=== Section Start ===

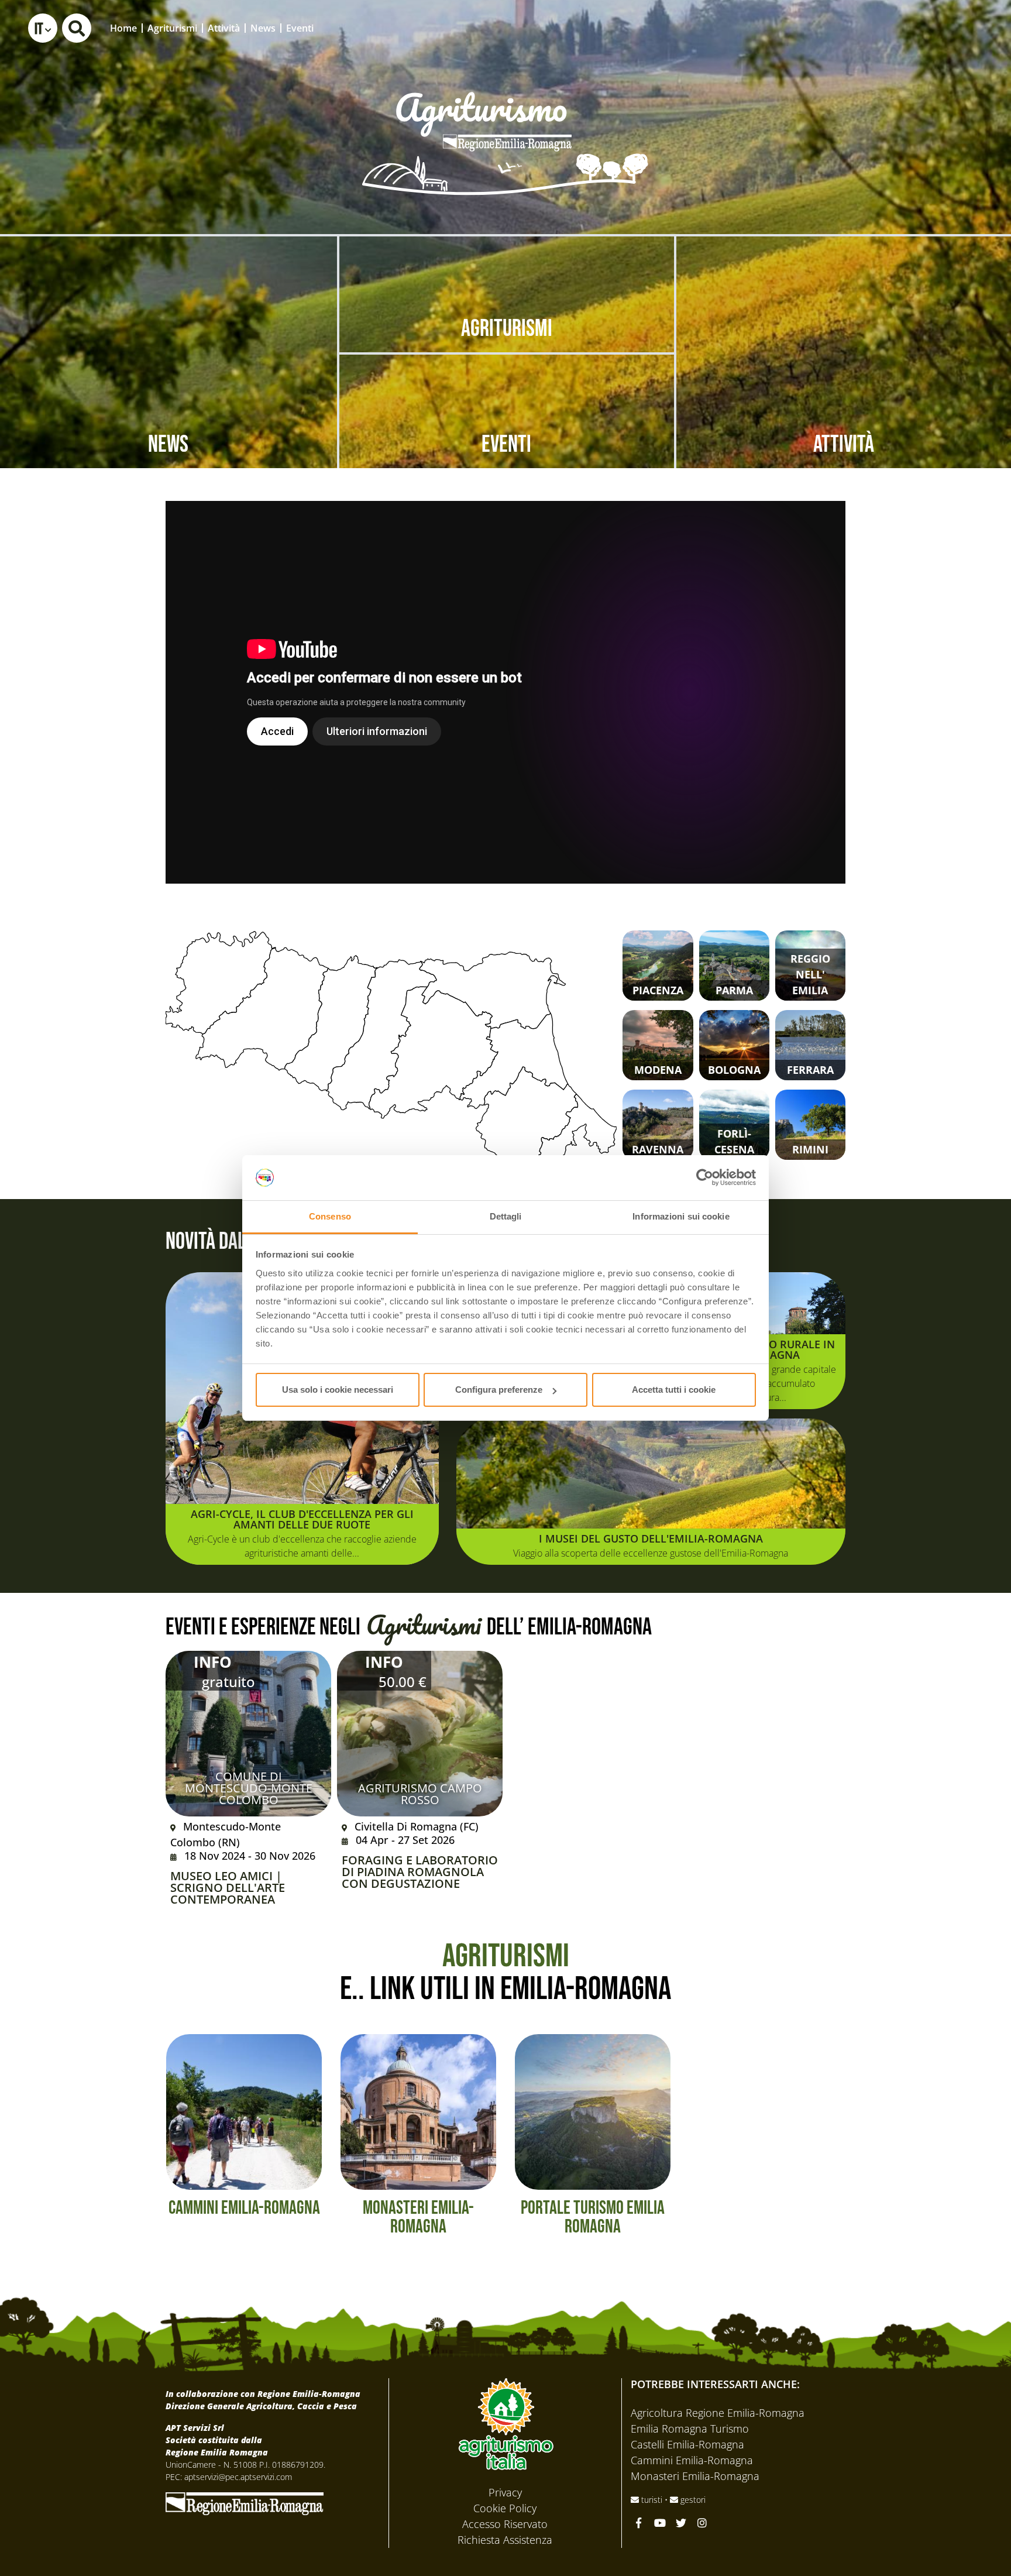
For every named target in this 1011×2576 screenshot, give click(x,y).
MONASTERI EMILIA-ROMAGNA (418, 2217)
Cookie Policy (505, 2508)
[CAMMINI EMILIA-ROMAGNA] (244, 2111)
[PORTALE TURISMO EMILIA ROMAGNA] (592, 2111)
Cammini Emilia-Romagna (692, 2460)
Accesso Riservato (505, 2524)
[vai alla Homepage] (505, 127)
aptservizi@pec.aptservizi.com (238, 2476)
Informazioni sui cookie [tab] (680, 1216)
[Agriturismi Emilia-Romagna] (915, 28)
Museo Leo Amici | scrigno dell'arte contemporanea (227, 1887)
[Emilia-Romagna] (245, 2502)
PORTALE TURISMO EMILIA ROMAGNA (593, 2217)
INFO (213, 1661)
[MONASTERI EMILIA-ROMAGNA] (418, 2111)
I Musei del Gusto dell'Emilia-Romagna (651, 1538)
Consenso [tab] (330, 1216)
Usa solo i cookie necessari (337, 1390)
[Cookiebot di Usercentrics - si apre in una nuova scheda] (705, 1178)
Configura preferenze (498, 1390)
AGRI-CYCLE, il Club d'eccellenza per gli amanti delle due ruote (302, 1519)
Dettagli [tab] (506, 1216)
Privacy (505, 2492)
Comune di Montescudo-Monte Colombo (248, 1788)
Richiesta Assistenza (505, 2540)
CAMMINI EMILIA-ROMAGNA (244, 2208)
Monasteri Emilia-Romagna (695, 2476)
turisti (652, 2499)
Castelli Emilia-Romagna (687, 2444)
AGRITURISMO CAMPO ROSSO (420, 1794)
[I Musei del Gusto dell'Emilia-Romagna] (650, 1491)
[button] (42, 28)
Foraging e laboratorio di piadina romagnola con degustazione (420, 1872)
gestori (692, 2499)
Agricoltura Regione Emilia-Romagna (717, 2413)
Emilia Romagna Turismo (690, 2429)
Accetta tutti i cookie (674, 1390)
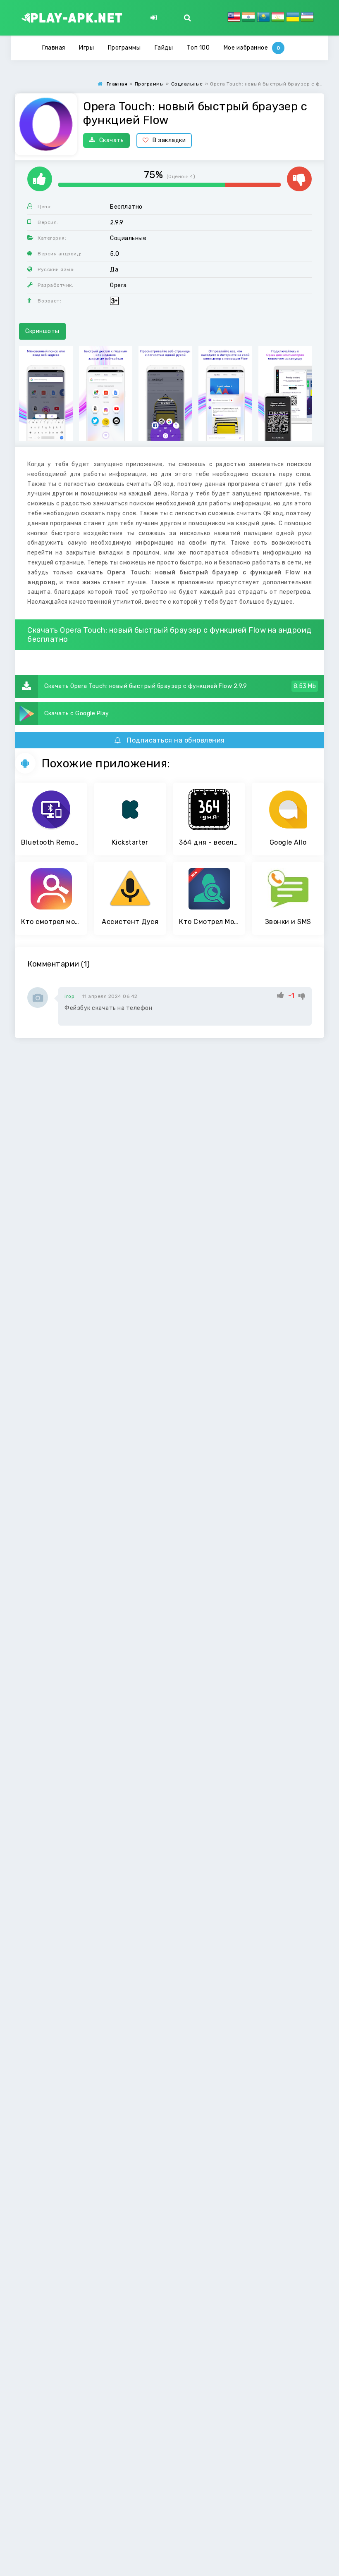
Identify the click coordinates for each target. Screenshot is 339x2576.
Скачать (111, 140)
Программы (124, 47)
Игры (86, 47)
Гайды (164, 47)
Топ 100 (198, 47)
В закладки (169, 140)
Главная (53, 47)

=== Section End ===

◆ **Problem requirements**
Each entry above should be written out again exactly, without its pictures.

◆ **Answer to this problem**
For every named target in this 1011×2576 screenshot, give click(x,y).
MONASTERI EMILIA-ROMAGNA (418, 2217)
Cookie Policy (505, 2508)
[CAMMINI EMILIA-ROMAGNA] (244, 2111)
[PORTALE TURISMO EMILIA ROMAGNA] (592, 2111)
Cammini Emilia-Romagna (692, 2460)
Accesso Riservato (505, 2524)
[vai alla Homepage] (505, 127)
aptservizi@pec.aptservizi.com (238, 2476)
Informazioni sui cookie [tab] (680, 1216)
[Agriturismi Emilia-Romagna] (915, 28)
Museo Leo Amici | scrigno dell'arte contemporanea (227, 1887)
[Emilia-Romagna] (245, 2502)
PORTALE TURISMO EMILIA ROMAGNA (593, 2217)
INFO (213, 1661)
[MONASTERI EMILIA-ROMAGNA] (418, 2111)
I Musei del Gusto dell'Emilia-Romagna (651, 1538)
Consenso [tab] (330, 1216)
Usa solo i cookie necessari (337, 1390)
[Cookiebot di Usercentrics - si apre in una nuova scheda] (705, 1178)
Configura preferenze (498, 1390)
AGRI-CYCLE, il Club d'eccellenza per gli amanti delle due ruote (302, 1519)
Dettagli [tab] (506, 1216)
Privacy (505, 2492)
Comune di Montescudo-Monte Colombo (248, 1788)
Richiesta Assistenza (505, 2540)
CAMMINI EMILIA-ROMAGNA (244, 2208)
Monasteri Emilia-Romagna (695, 2476)
turisti (652, 2499)
Castelli Emilia-Romagna (687, 2444)
AGRITURISMO CAMPO ROSSO (420, 1794)
[I Musei del Gusto dell'Emilia-Romagna] (650, 1491)
[button] (42, 28)
Foraging e laboratorio di piadina romagnola con degustazione (420, 1872)
gestori (692, 2499)
Agricoltura Regione Emilia-Romagna (717, 2413)
Emilia Romagna Turismo (690, 2429)
Accetta tutti i cookie (674, 1390)
Identify the click coordinates for each target. Screenshot is 339x2576.
Скачать (111, 140)
Программы (124, 47)
Игры (86, 47)
Гайды (164, 47)
Топ 100 (198, 47)
В закладки (169, 140)
Главная (53, 47)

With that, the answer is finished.